»»

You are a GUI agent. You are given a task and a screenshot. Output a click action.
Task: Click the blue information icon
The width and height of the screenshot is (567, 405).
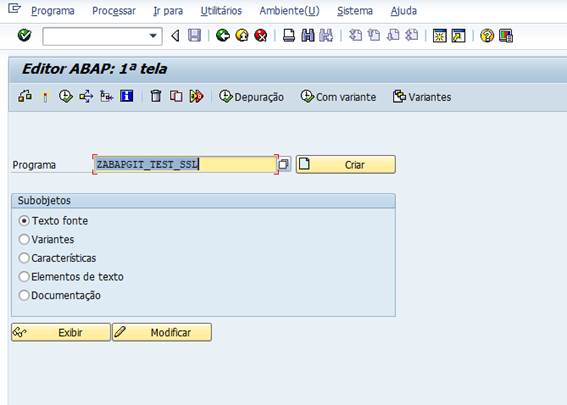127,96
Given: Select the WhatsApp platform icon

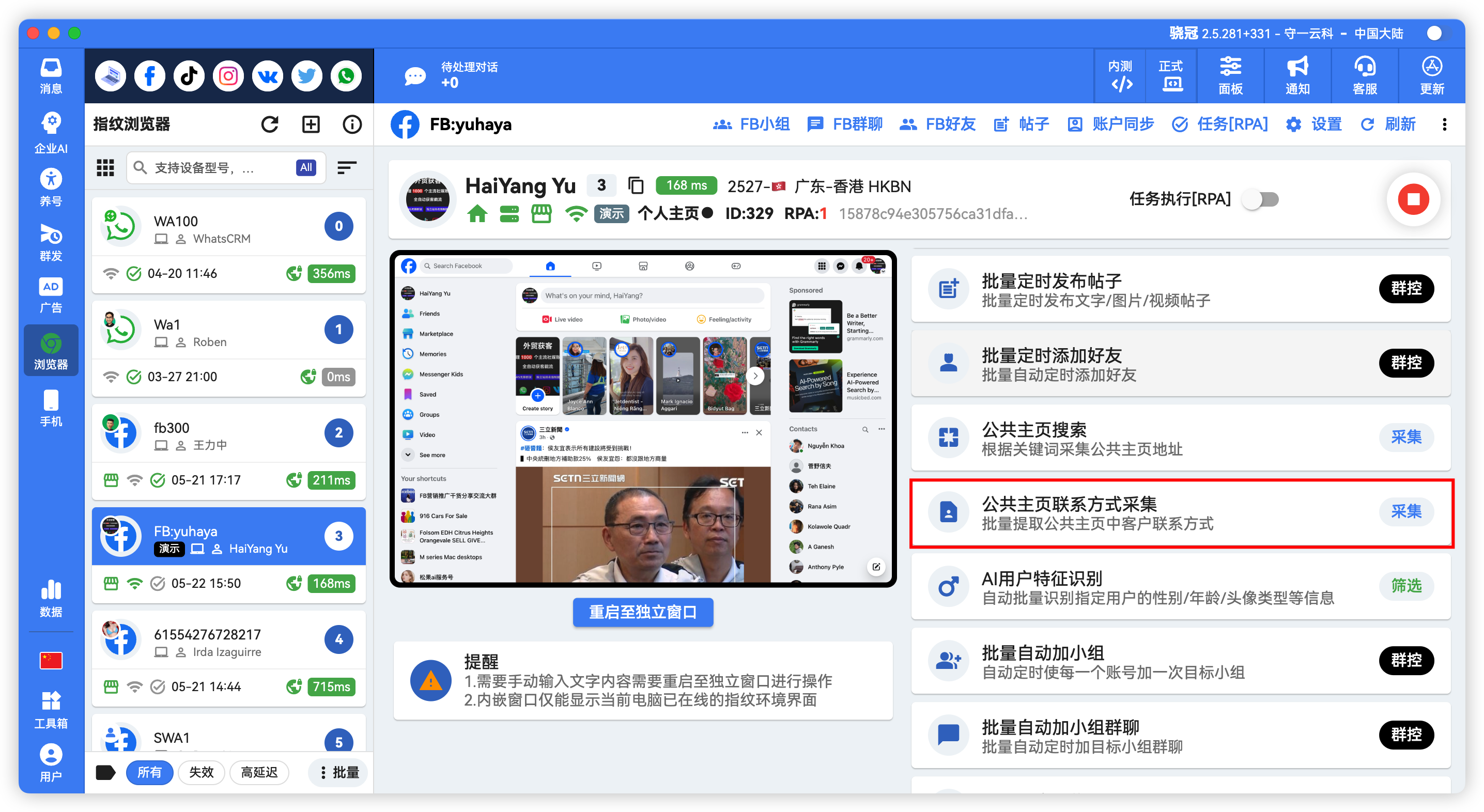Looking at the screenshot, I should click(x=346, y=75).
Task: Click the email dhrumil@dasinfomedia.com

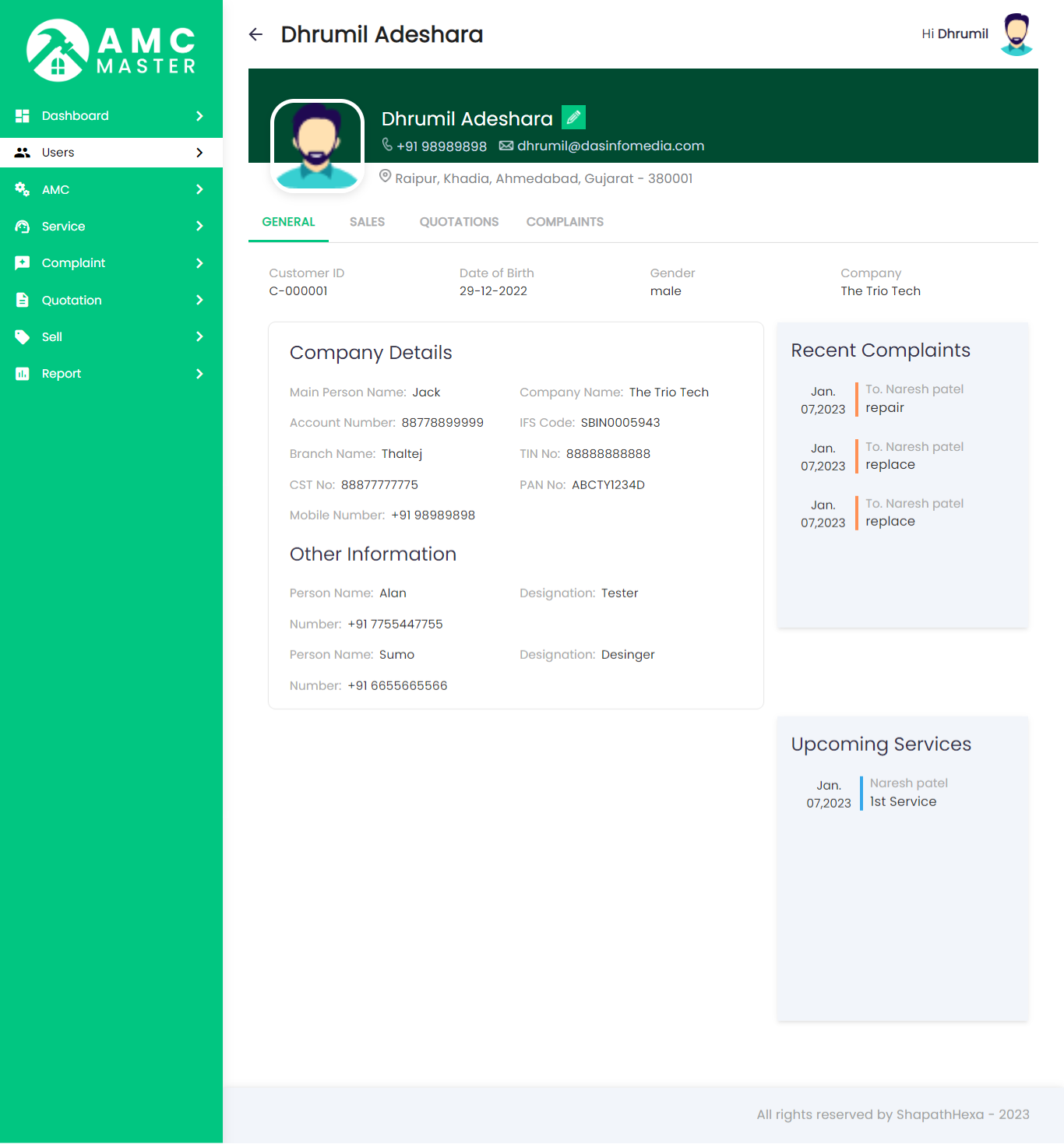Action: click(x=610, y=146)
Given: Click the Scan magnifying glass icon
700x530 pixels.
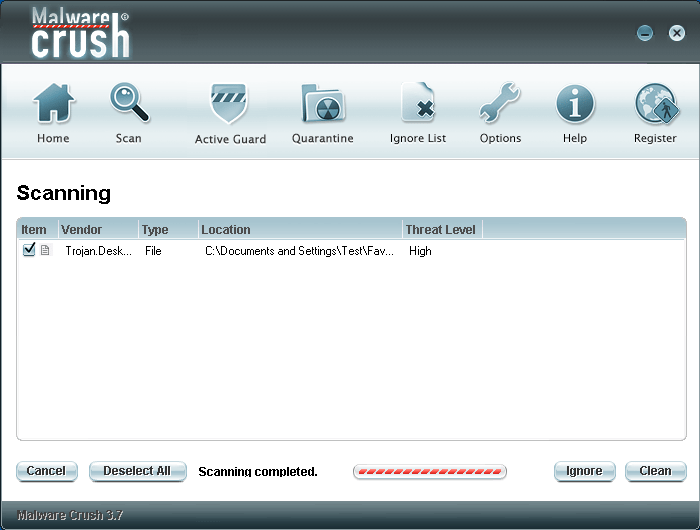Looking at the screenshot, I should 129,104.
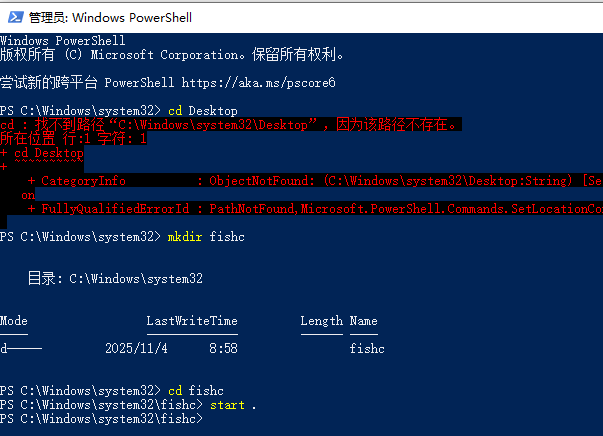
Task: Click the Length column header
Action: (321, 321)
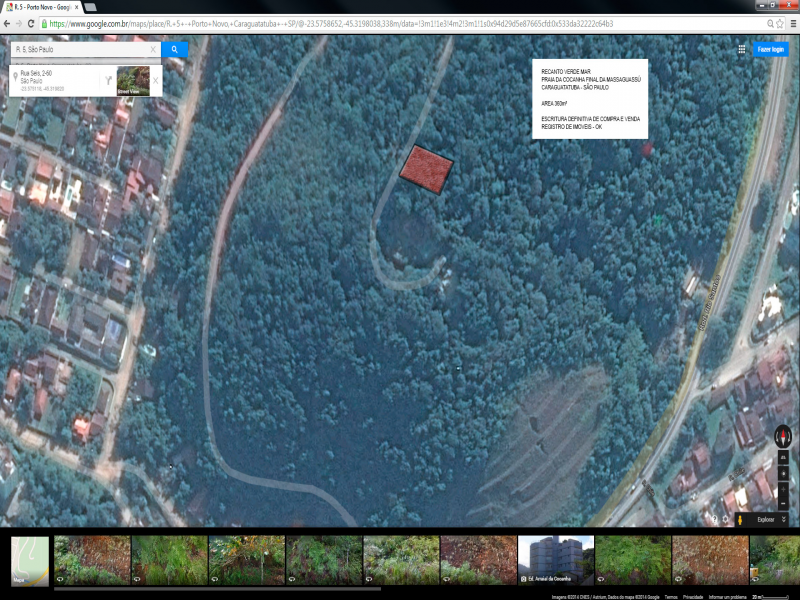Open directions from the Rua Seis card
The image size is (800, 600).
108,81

««

Instructions to follow ▸ Starting at the line that contains "Given: Select the WhatsApp platform icon" and ending at the last line of the listing, output those lines as a Markdown table with the columns Row and Line, numbering each row and skipping blank lines. Leave the pictures out.

Response to this exercise ▸
| Row | Line |
|---|---|
| 1 | Given: Select the WhatsApp platform icon |
| 2 | Looking at the screenshot, I should click(x=346, y=75). |
| 3 | Task: Click the email dhrumil@dasinfomedia.com |
| 4 | Action: click(x=610, y=146) |
| 5 | Given: Click the Scan magnifying glass icon |
| 6 | 700x530 pixels. |
| 7 | Looking at the screenshot, I should 129,104. |
| 8 | Task: Click the Length column header |
| 9 | Action: (321, 321) |
| 10 | Open directions from the Rua Seis card |
| 11 | The image size is (800, 600). |
| 12 | 108,81 |